Collected data entries:
-- Opening Marker --
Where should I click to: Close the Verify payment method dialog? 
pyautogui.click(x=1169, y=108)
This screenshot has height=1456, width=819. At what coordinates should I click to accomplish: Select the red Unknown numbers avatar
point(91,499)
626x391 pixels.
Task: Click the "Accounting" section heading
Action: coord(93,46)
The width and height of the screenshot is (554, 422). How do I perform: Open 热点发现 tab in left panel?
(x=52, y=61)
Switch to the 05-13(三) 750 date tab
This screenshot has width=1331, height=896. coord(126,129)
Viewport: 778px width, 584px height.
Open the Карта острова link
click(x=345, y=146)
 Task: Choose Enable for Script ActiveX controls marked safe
-- Closing Marker --
▸ **PROBLEM TO SOLVE**
Give the data again, exactly.

▸ **EXERCISE SOLUTION**
Where should I click to: Close the Verify payment method dialog? 
pyautogui.click(x=1169, y=108)
This screenshot has height=1456, width=819. At what coordinates should I click to accomplish: Select the red Unknown numbers avatar
point(91,499)
626x391 pixels.
Task: Click the "Accounting" section heading
Action: coord(93,46)
The width and height of the screenshot is (554, 422). How do I perform: Open 热点发现 tab in left panel?
(x=52, y=61)
Switch to the 05-13(三) 750 date tab
This screenshot has width=1331, height=896. coord(126,129)
Viewport: 778px width, 584px height.
Open the Карта острова link
click(x=345, y=146)
 Task: Choose Enable for Script ActiveX controls marked safe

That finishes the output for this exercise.